Give an exact copy of the data that follows, but none of its pictures.

+++ Data

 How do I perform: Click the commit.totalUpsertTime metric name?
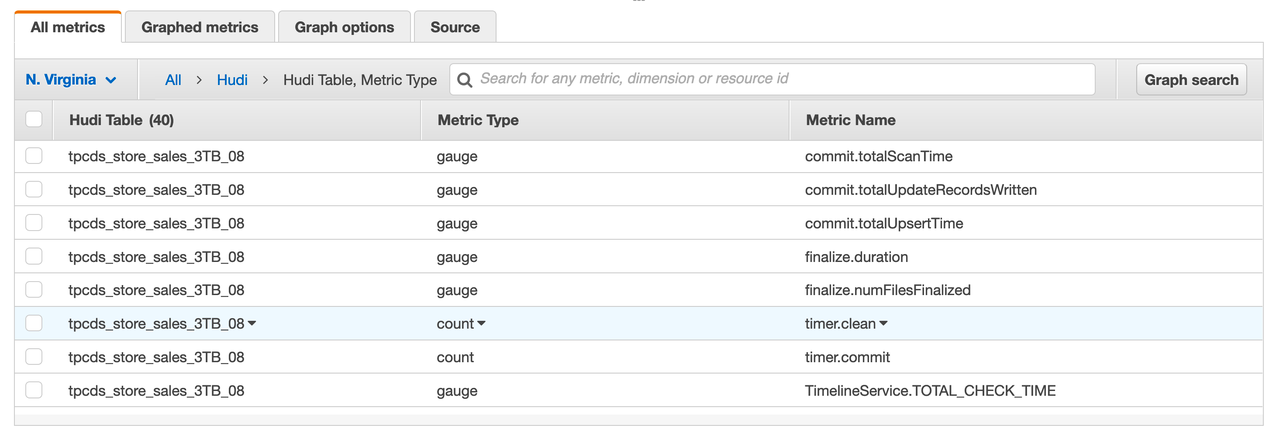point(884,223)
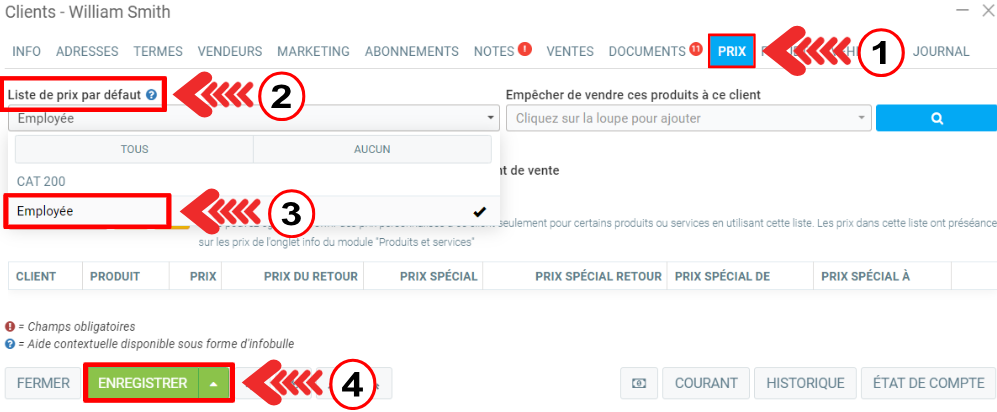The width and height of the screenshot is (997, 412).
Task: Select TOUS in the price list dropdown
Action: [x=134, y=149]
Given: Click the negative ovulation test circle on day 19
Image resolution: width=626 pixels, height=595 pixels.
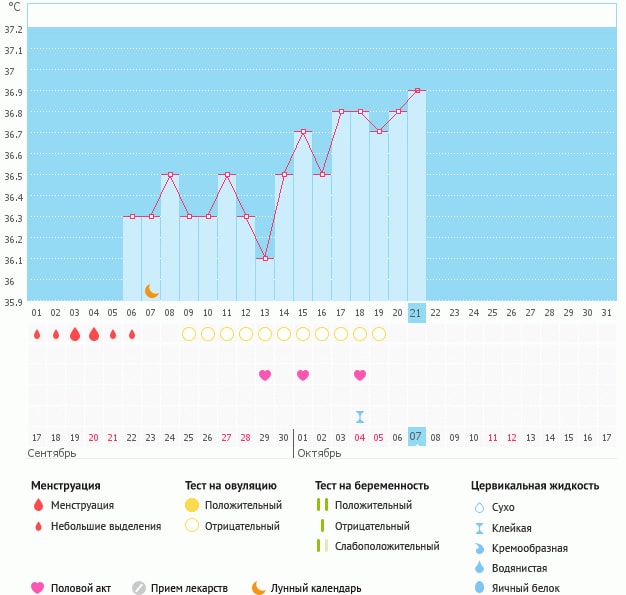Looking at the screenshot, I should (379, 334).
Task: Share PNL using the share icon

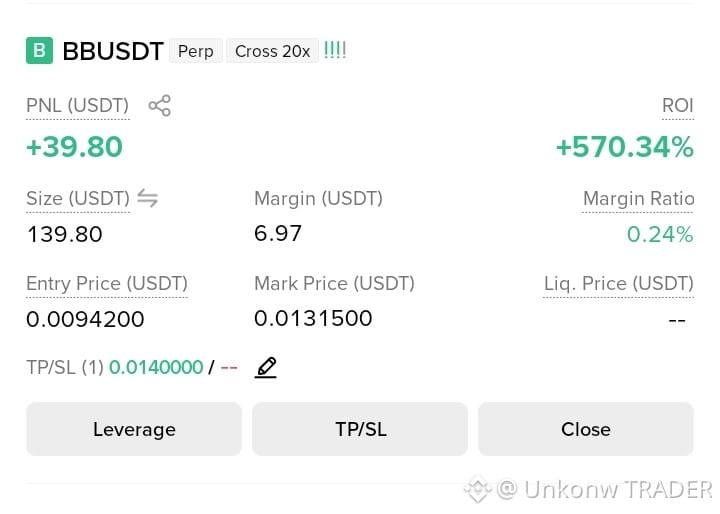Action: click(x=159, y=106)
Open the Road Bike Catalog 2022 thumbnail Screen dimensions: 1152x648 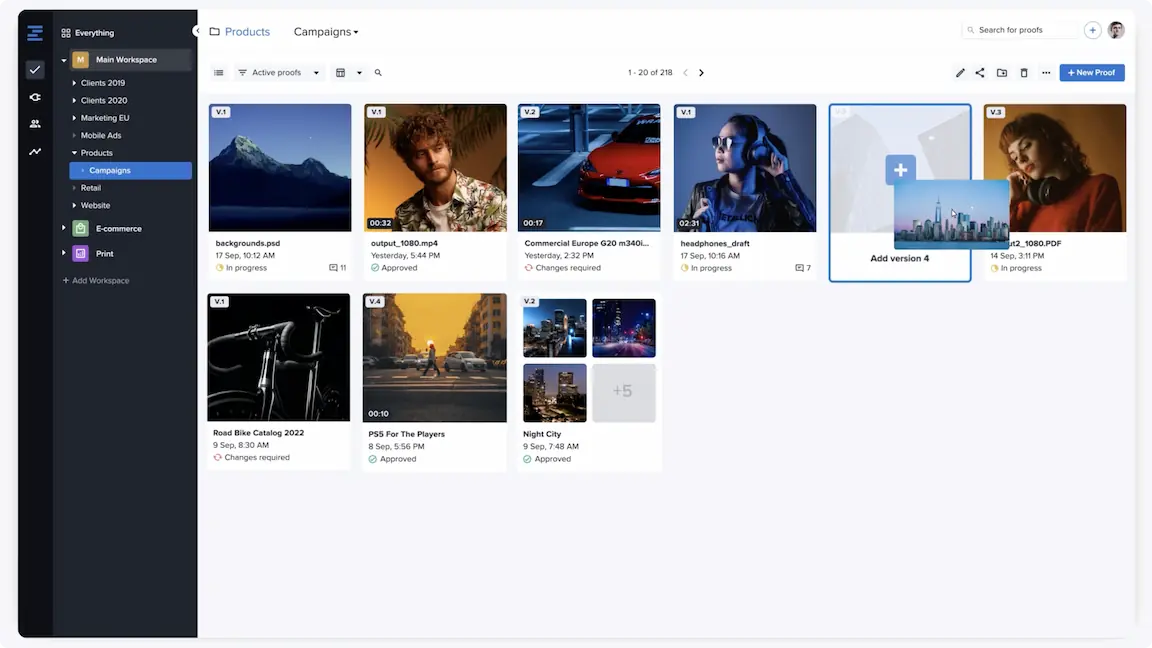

++++++

**The answer**
 How do I perform: Click the commit.totalUpsertTime metric name?
point(884,223)
The width and height of the screenshot is (997, 412).
Task: Select TOUS in the price list dropdown
Action: [x=134, y=149]
Given: Click the negative ovulation test circle on day 19
Image resolution: width=626 pixels, height=595 pixels.
Looking at the screenshot, I should (379, 334).
Task: Share PNL using the share icon

Action: click(x=159, y=106)
Open the Road Bike Catalog 2022 thumbnail Screen dimensions: 1152x648 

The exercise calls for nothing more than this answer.